Bezdek & Wendling: “Not-So-Green Superhighway”
Roger Bezdek and Robert Wendling, authors of “the Impending World Energy Mess” have added to their list of publications with an interesting look into the “unforeseen consequences of dedicated renewable energy transmission.”
Published in the February, 2012 issue of Public Utilities Fortnightly, Bezdek and Wendling’s delves into the taboo subject of whether so-called green energy can compete against other, far more reliable and far less expensive energy resources without strict mandates.
Bezdek and Wendling consider the widespread resistance to new transmission that is required to service the renewable energy being mandated by various federal and state Renewable Energy Standards (RES). They argue that the numerous permits and approvals for these new transmissions lines would require a heavy federal government presence and the widespread use of eminent domain, which would necessarily bring on substantial political controversy and resistance from an increasingly combative electorate.
They also diverge from traditional discussions on renewable energy by openly admitting there are serious drawbacks with these renewable-based transmission plans. First, they admit that renewable requires the concurrent construction of matching backup power resources, and that the costs for that backup power will be charged directly to power consumers. In some instances, as much as a 5.7 cents per kWh surcharge has been added to the average annual price of 9.8 cents per kWh to address the need for spinning backup. In some areas, the surcharge effectively doubles the cost of electricity for consumers, given the cost of coal-fueled electricity is approximately 4 to 6 cents per kWh.
Second, they admit that if new transmission lines are restricted to renewable energy only, as much as 70 percent of their rated capacity will be unused on average. This will spike the cost of overall transmission for RES areas. (The authors note that FERC estimates forecast the need for $80 billion to construct the 14,500 miles of transmission by 2016.)
If these new lines are opened to, or required to be opened to, all forms of generation, far less expensive and far more reliable forms of generation, such as coal-fueled electricity, would quickly become the primary users of the new lines. Coal-fueled plants typically have capacity factors of 85 percent and above, while average renewable capacities are around 30 percent (in premium locations).
Bezdek and Wendling analyze two possible scenarios where improved access to new transmission rapidly increases demand for coal-fueled generation. In these scenarios, coal demand across the nation could grow by 25 to 150 million tons annually, due to increased utilization of existing coal-fueled capacity (i.e. without the construction of any new coal plants). This new coal-based generation would be priced at rates 3 to 15 times lower than competing renewable generation.

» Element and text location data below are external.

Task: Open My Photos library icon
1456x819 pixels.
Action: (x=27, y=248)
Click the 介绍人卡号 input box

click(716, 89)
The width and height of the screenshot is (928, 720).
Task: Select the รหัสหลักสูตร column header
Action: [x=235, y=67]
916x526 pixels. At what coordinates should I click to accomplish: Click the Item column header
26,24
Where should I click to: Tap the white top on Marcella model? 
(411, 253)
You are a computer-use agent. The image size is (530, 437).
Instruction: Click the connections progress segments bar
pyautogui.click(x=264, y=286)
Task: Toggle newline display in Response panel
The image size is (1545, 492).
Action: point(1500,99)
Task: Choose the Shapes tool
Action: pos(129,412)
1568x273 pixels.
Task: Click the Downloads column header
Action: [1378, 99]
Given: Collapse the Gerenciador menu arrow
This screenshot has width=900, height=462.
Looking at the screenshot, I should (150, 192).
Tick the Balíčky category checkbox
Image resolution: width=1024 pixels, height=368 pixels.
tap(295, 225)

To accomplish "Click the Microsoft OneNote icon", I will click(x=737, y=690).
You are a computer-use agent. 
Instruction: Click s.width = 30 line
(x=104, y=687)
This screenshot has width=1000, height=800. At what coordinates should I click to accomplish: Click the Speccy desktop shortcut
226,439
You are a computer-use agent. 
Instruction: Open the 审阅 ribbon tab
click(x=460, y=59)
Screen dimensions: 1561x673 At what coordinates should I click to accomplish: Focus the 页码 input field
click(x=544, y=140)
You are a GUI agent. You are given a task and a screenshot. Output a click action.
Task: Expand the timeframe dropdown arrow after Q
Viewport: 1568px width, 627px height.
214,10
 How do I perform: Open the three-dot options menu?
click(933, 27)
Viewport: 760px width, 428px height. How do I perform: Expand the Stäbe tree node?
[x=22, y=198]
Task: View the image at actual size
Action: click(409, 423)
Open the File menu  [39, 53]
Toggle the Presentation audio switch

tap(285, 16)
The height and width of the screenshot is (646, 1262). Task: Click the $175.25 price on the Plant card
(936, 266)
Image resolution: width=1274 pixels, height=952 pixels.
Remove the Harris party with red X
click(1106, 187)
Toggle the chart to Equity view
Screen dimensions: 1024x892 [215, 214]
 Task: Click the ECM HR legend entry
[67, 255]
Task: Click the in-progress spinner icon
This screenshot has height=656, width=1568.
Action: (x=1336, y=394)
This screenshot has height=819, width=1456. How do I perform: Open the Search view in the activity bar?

Capping off their discussion, Bezdek and Wendling suggest that, where renewable and backup generation are constructed, there would be extreme cost pressures to use backup generation – typically gas-fired – over the renewable energy. Simply put, renewable energy cannot compete on a cost basis with gas-based generation either and electricity users would be likely to push for the less expensive (backup) option.
Whether competing against coal or gas, renewable energy’s high cost, inherent variability, and low capacity factor would quickly force it out of the mix, unless stringent legal/regulatory requirements force it to remain. Bezdek and Wendling note that those requirements will bring on strong resistance from ratepayers and industrial electricity users.